Cutting Through the Fog of the  Ripper Myth

Richard JonesThe Real JTR is honoured to have Richard Jones, Best Selling author, broadcaster, historian and all round Ripper authority, writing an exclusive introduction to the Autumn of Terror for this site. As well as all the above, Richard is also the man behind the best Ripper walking tour out there! And so if you want to walk in the killer’s footsteps give Richard's site a visit at

The Hunt for Jack the Ripper
by Richard Jones

The other night I watched an episode of “Criminal Minds” in which the team addressed a group of criminology students about a serial killer whom they had hunted for, I believe, a period of 20 years before eventually catching him.

Individual team members told the audience how their investigation had developed and how bits and pieces of evidence gradually came together to give them an idea of the type of suspect they were looking for – likely childhood traumas that had led that suspect to begin his crime spree and then on through his various murders to tracing him and bringing him to justice.

The wonders of a criminal investigation done for television: hunted, sorted and jailed in less than sixty minutes!

It set me wondering about what would happen if the detectives who handled the Jack the Ripper investigation - Abberline, Reid, Anderson, Swanson and, just because I hate leaving him out, Warren - were to be asked to undertake a similar lecture? What insights would they be able to give those students into the type of suspect they were looking for, and would the claim, that many officers who worked on the case made, that the killer’s identity was in fact known to them actually stand up to close scrutiny?

I honestly believe that it is safe to say that the hunt for Jack the Ripper is the longest running man hunt in criminal history. Indeed, it is safe to say that it is still going strong over 125 years after the crimes were committed!

Admittedly, the police themselves long ago gave up on the case and closed their investigation. But thousands of amateur sleuths have since been happy to pick up the gauntlet and run with it and, in so doing, have contributed an awful lot of useful information about the most famous murder spree in criminal history.

But what of the original investigation carried out by various members of the Metropolitan Police in 1888? How effective was it and, more importantly, is it possible that they missed vital clues and pieces of evidence that allowed Jack the Ripper to slip through the net and evade justice?

The first important point to make about the Victorian detectives is that they weren’t hunting Jack the Ripper, but were hunting the person responsible for a series of crimes that were officially known as the Whitechapel Murders.

As a result, the neat and tidy figure of the so-called “canonical” five victims was an unknown concept to the likes of Abberline and Reid. Nor did they have the luxury of the oft quoted time frame of August 31st 1888 to 9th November 1888. As far as they were concerned any murder, or even attack, that took place in the East End of London in the late 1880’s and the early 1890’s had the potential of being another atrocity by the Whitechapel Murderer.

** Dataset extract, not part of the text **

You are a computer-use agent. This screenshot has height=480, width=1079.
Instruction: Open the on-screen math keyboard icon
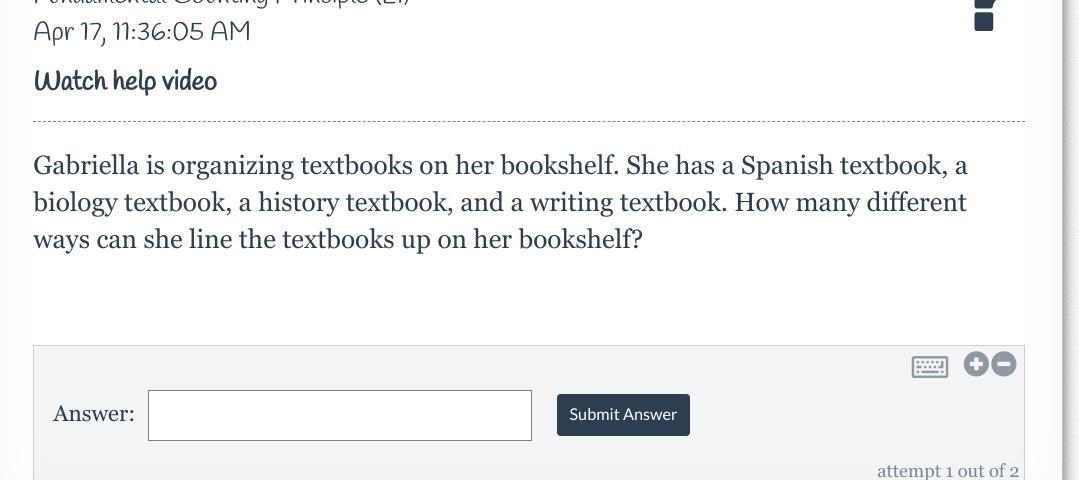tap(930, 367)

So, as far as the police at the time were concerned, the first murder was that of Emma Smith, carried out in early April 1888. Now, Emma Smith almost certainly wasn’t a victim of the killer we now know as Jack the Ripper. Indeed, she survived the initial attack and was, therefore, able to reveal the fact that she had been attacked by a gang. However, her death, or, as it became, murder, is significant in several respects.

Firstly, she is the first name to appear on the generic Whitechapel Murders file that encompasses the canonical five (Mary Nichols, Annie Chapman, Elizabeth Stride, Catherine Eddowes and Mary Kelly) as well as several murders that may, or may not, have been the work of the ripper.

Secondly, the fact she claimed to have been attacked by a gang most certainly influenced the early stages of the police investigation into the Jack the Ripper crimes, as the police evidently believed that the murders were gang related.

However, in May, June and July, 1888, the police probably paid little heed to the death of Emma Smith and had, no doubt, come to see it as one of the many violent crimes for which the area was infamous at the time.

But then, in early August, 1888, Martha Tabram was murdered in George Yard, one street away from the corner where Emma Smith had been attacked. The attack on poor Martha was as frenzied as it was savage, and multiple stab wounds peppered her upper body.

Although Martha’s death most certainly caused consternation in the area, the police were still of the opinion that a gang was responsible.

This belief was still held a few weeks later when, on August 31st, 1888, Mary Nichols was murdered in Buck’s Row and the Jack the Ripper crimes, as we now know them, got underway.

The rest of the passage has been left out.